*Task brief:* Write out every entry in full. Leave nothing out.

*Dataset excerpts:*

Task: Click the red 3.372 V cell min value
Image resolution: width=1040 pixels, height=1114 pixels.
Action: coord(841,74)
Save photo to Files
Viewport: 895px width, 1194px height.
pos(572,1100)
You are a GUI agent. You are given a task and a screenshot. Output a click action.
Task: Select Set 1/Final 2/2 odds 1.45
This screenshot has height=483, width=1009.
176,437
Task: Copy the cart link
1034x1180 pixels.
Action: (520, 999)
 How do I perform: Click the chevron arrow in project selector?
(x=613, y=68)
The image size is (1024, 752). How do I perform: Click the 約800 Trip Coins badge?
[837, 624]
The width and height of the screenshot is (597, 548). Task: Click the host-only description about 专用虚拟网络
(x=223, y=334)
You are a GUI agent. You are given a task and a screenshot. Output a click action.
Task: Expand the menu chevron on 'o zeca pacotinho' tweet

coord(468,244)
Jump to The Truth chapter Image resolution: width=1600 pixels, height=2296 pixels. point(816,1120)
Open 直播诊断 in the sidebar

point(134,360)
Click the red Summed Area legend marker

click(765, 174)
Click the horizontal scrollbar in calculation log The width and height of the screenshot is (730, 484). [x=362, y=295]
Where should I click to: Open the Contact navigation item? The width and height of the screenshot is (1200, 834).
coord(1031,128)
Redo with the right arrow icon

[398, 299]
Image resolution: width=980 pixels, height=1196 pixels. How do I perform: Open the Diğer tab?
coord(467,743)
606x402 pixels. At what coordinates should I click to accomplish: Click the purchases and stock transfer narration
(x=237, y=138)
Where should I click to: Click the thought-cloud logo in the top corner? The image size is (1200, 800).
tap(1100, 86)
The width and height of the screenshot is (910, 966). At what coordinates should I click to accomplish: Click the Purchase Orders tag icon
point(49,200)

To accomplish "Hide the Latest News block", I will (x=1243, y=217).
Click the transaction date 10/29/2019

*Exercise response:*
Task: Click the red 3.372 V cell min value
Image resolution: width=1040 pixels, height=1114 pixels.
Action: coord(841,74)
Save photo to Files
Viewport: 895px width, 1194px height.
pos(572,1100)
You are a GUI agent. You are given a task and a screenshot. Output a click action.
Task: Select Set 1/Final 2/2 odds 1.45
This screenshot has height=483, width=1009.
176,437
Task: Copy the cart link
1034x1180 pixels.
Action: (520, 999)
 How do I perform: Click the chevron arrow in project selector?
(x=613, y=68)
The image size is (1024, 752). How do I perform: Click the 約800 Trip Coins badge?
[837, 624]
The width and height of the screenshot is (597, 548). Task: Click the host-only description about 专用虚拟网络
(x=223, y=334)
You are a GUI agent. You are given a task and a screenshot. Output a click action.
Task: Expand the menu chevron on 'o zeca pacotinho' tweet

coord(468,244)
Jump to The Truth chapter Image resolution: width=1600 pixels, height=2296 pixels. point(816,1120)
Open 直播诊断 in the sidebar

point(134,360)
Click the red Summed Area legend marker

click(765, 174)
Click the horizontal scrollbar in calculation log The width and height of the screenshot is (730, 484). [x=362, y=295]
Where should I click to: Open the Contact navigation item? The width and height of the screenshot is (1200, 834).
coord(1031,128)
Redo with the right arrow icon

[398, 299]
Image resolution: width=980 pixels, height=1196 pixels. How do I perform: Open the Diğer tab?
coord(467,743)
606x402 pixels. At what coordinates should I click to accomplish: Click the purchases and stock transfer narration
(x=237, y=138)
Where should I click to: Click the thought-cloud logo in the top corner? The image size is (1200, 800).
tap(1100, 86)
The width and height of the screenshot is (910, 966). At what coordinates should I click to accomplish: Click the Purchase Orders tag icon
point(49,200)

To accomplish "Hide the Latest News block", I will (x=1243, y=217).
Click the transaction date 10/29/2019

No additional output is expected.